Kamis, 02 Desember 2010

Si Pemburu SKP

Opini

Buletin Khlorofil Edisi ke-3 Bulan Agustus 2010



Teks : A.A. Ismail H. Pulungan*

Gambar : Komang Adi Mahartha


“SKP seakan menjadi bensin bernilai oktan tinggi bagi niat mahasiswa untuk datang dan mengikuti kegiatan..”

Sejak keluarnya Surat Keputusan Dekan Fakultas Pertanian Universitas Udayana nomor 1923/J14.1.23/KM.02.08/2006, dengan resmi FP UNUD memberlakukan sistem Satuan Kredit Partisipasi (SKP). Hal ini berarti bahwa setiap mahasiswa FP( mulai angkatan 2006) mau tidak mau, suka tidak suka harus mengumpulkan 28 SKP sebagai syarat agar dapat menyelesaikan studinya. Pemberlakuan ini memiliki maksud untuk mewujudkan dan menumbuhkembangkan kegiatan yang dilakukan dengan penuh kesadaran, terencana, terarah, dan bertanggung jawab. Untuk mengembangkan sikap kepri badian dan pengetahuan, keterampilan serta seni mahasiswa sebagai masyarakat ilmiah untuk dapat mewujudkan tujuan dari pendidikan nasional.
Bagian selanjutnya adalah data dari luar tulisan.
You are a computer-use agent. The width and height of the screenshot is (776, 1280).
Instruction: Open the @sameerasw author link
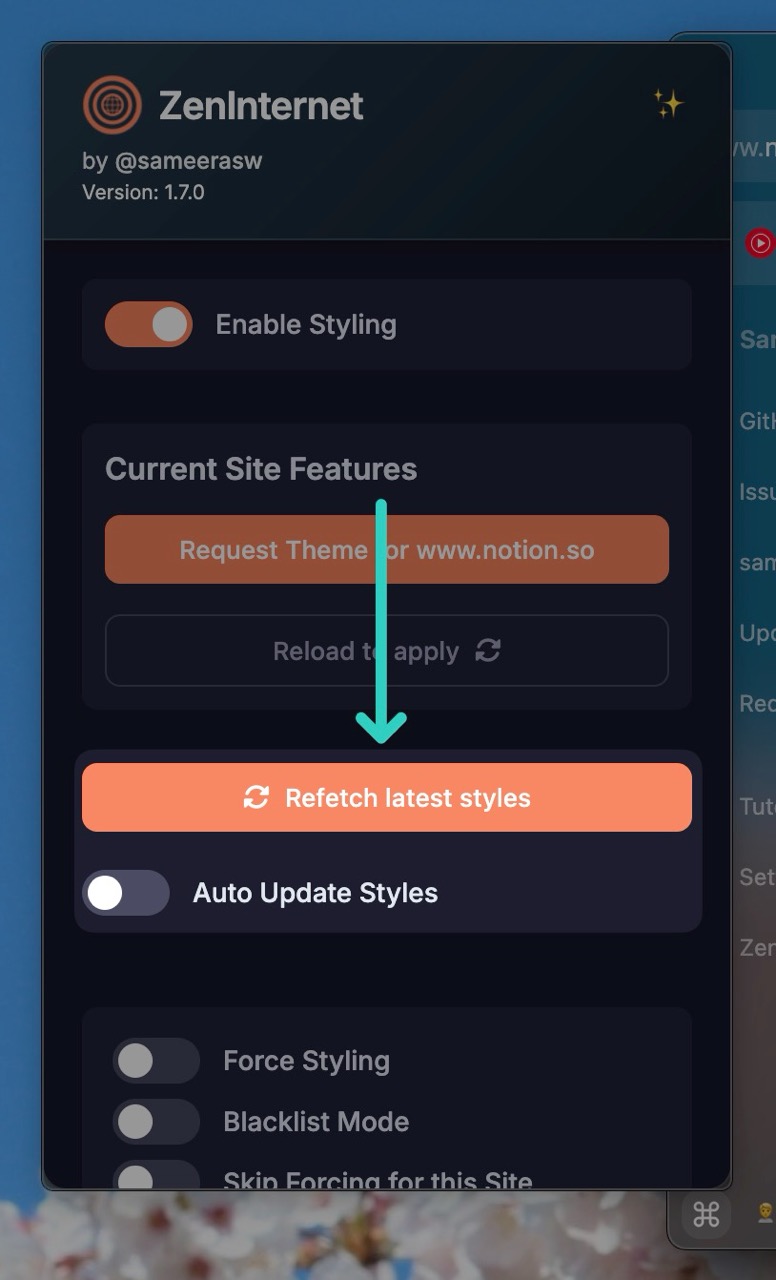[188, 161]
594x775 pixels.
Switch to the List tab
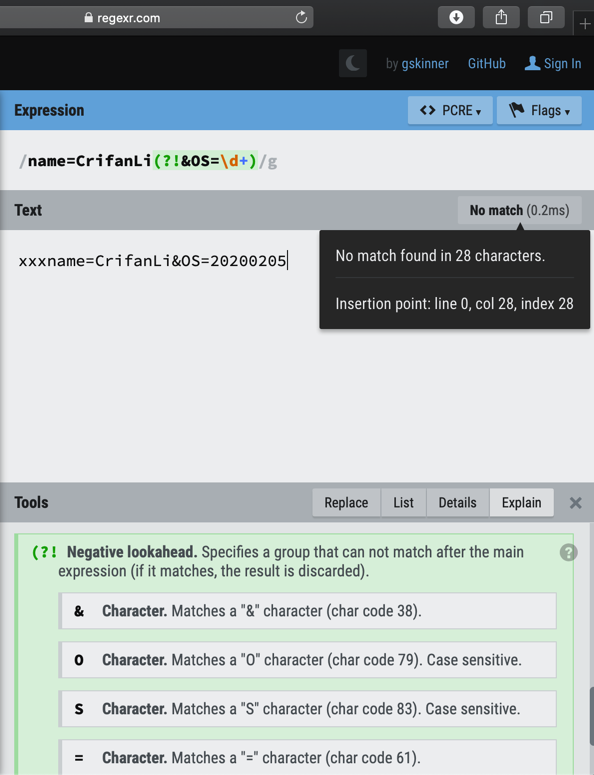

Dengan pemberlakuan SKP, setiap acara yang dilakukan di dalam lingkungan FP dapat dikategorikan tidak terlalu sepi. Mengingat sekian banyaknya kegiatan mahasiswa yang ada, mengumpulkan 28 SKP bukanlah hal yang mustahil. Hal yang terpenting bukanlah terlengkapi jumlah SKP tersebut, melainkan bagaimana maksud dan tujuan pemberlakuan SKP tersebut dapat tercapai. Namun, tidak ada yang dapat menggaransi bahwa kesadaran dan keinginan untuk mengembangkan diri yang menjadi motivasi mahasiswa untuk datang. SKP seakan menjadi bensin bernilai oktan tinggi bagi niat mahasiswa untuk datang dan mengikuti kegiatan yang ada. SKP seakan menjadi gaji yang dinanti-nanti untuk setiap jerih payah yang dilakukan, seakan tidak ada loyalitas dan rasa tanggung jawab moral sebagai mahasiswa.



Mahasiswa 1 : “Entar ada acara seminar karya tulis, datang ya, Dik!”
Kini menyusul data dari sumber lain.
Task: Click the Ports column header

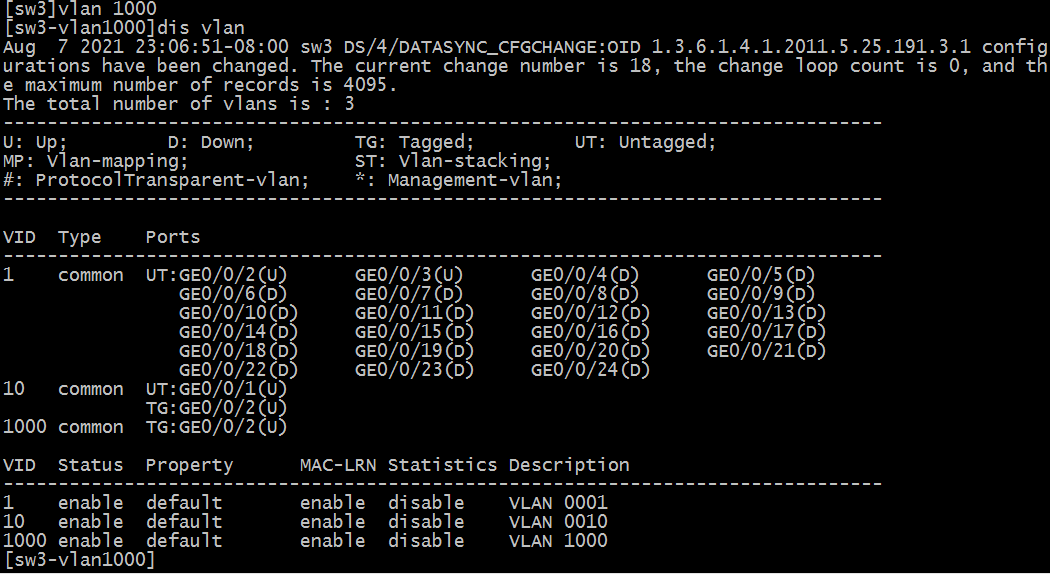Action: tap(173, 237)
Mahasiswa 2 : “Ada SKP-nya ga, Kak?”


Seperti itulah penggalan percakapan yang sering terjadi di kampus FP. Famplet-famplet kegiatan pun tertera tulisan “Full SKP” yang dibuat semenarik mungkin untuk menarik minat mahaiswa membacanya. Bahkan untuk kegiatan kerja bhakti membersihkan kampus untuk kenyamanan kita sendiri pun harus dengan iming-iming SKP. SKP menjadi hal terpenting, tujuan utama sebagian besar dari kita saat ini.


Mari kita ingat kembali kawan-kawan apa yang menjadi tujuan kita datang ke kampus sebagai seorang mahasiswa. Sudah seharusnya kita peduli pada kegiatan-kegiatan yang ada, karena itulah milik kita. Cukupkah bagi kawan-kawan setelah berpeluh keringat mengikuti kegiatan hanya mendapat sebuah SKP saja? Datang ke kampus hanya untuk merasakan indahnya detik-detik menjelang pulang ke rumah atau kos kita masing-masing tanpa peduli hal lain di kampus. Ada kesempatan, mari kita gunakan untuk mengembangkan wawasan menjadi pribadi lebih baik. Bukan Karena SKP!